> About this exercise:
When you repeat the entries, reproduce each line exactly and omit every picture.

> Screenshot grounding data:
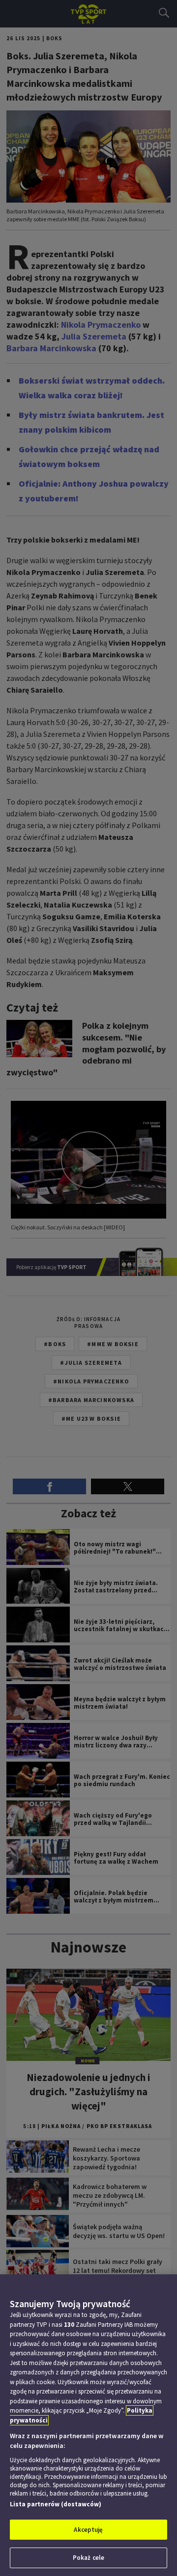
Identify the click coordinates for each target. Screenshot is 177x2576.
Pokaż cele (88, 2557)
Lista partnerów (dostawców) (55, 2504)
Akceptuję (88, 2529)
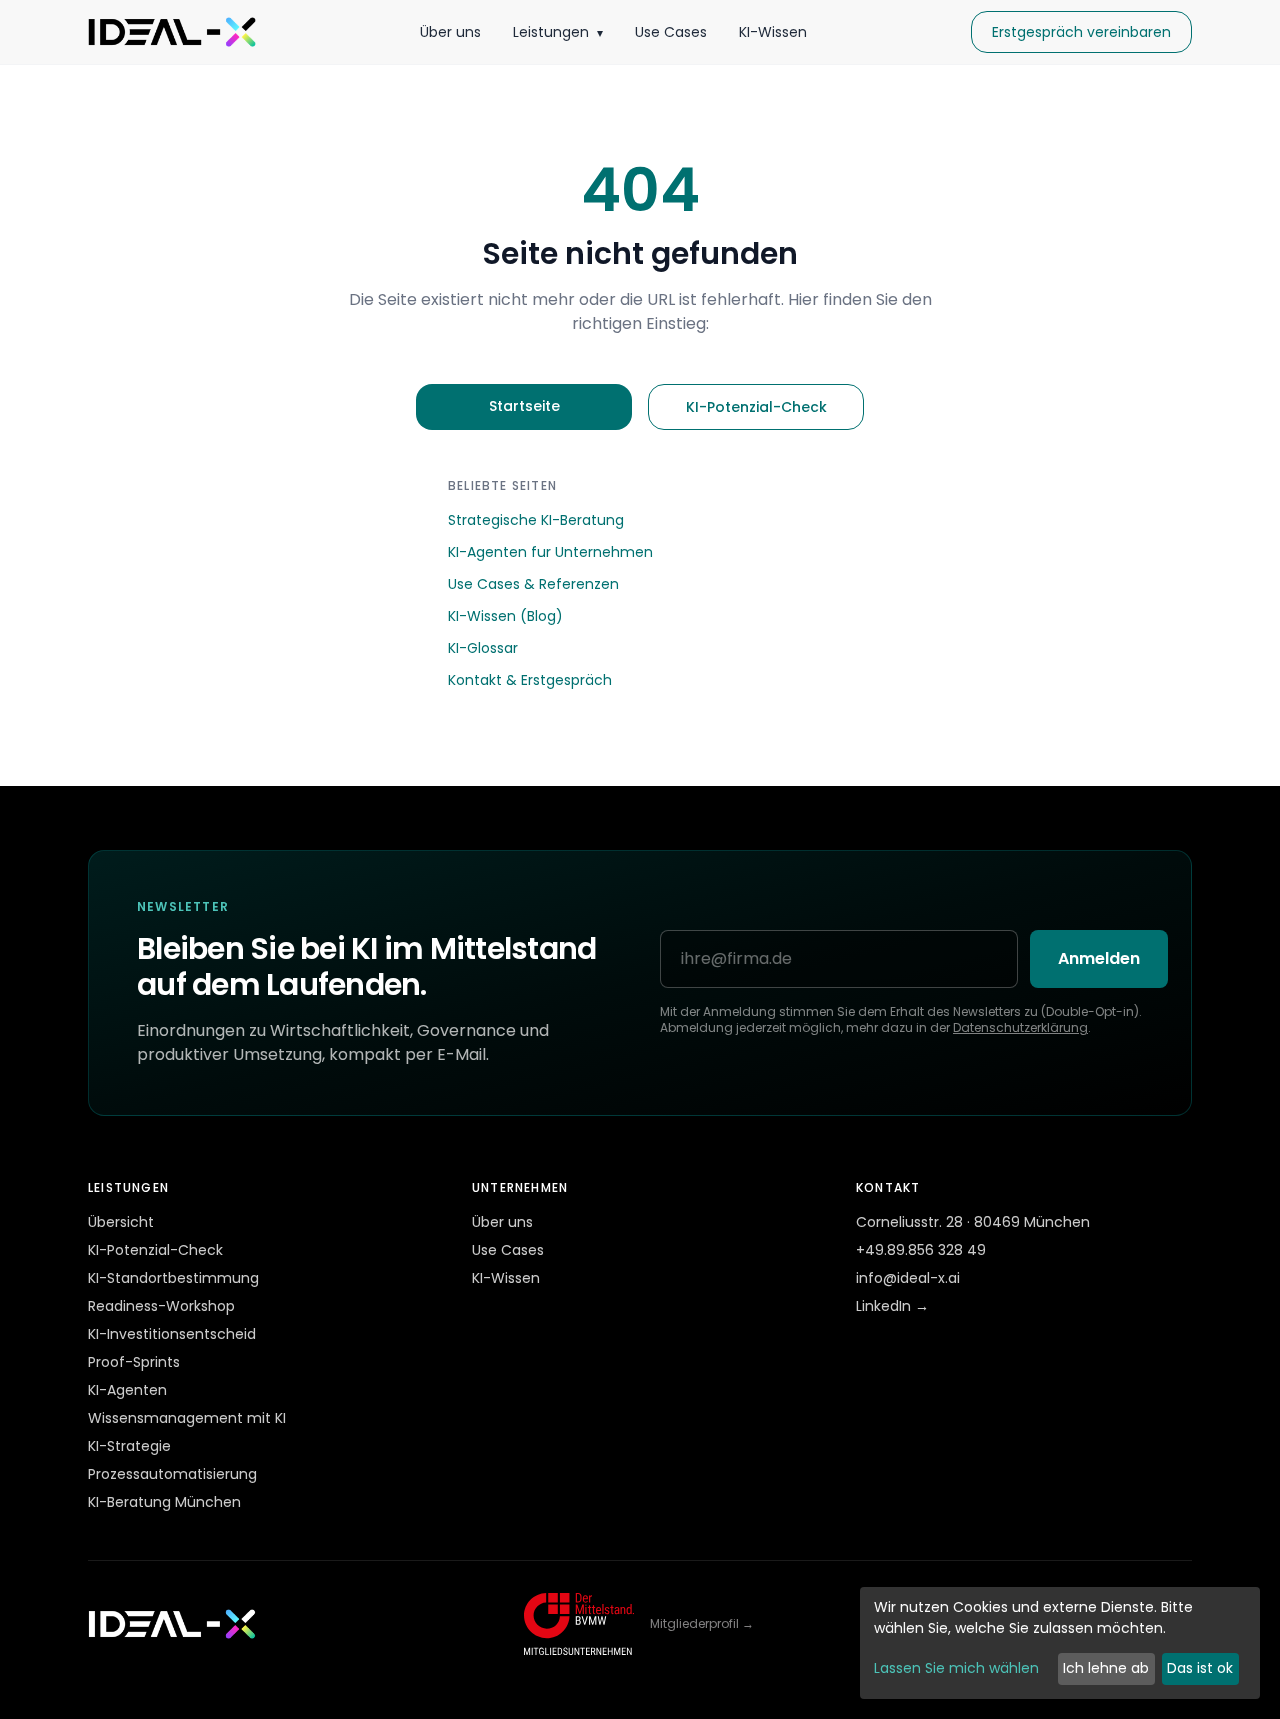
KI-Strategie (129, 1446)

> Solution for this problem:
Identify the click coordinates for each target. Screenshot is 177x2576.
Pokaż cele (88, 2557)
Lista partnerów (dostawców) (55, 2504)
Akceptuję (88, 2529)
KI-Strategie (129, 1446)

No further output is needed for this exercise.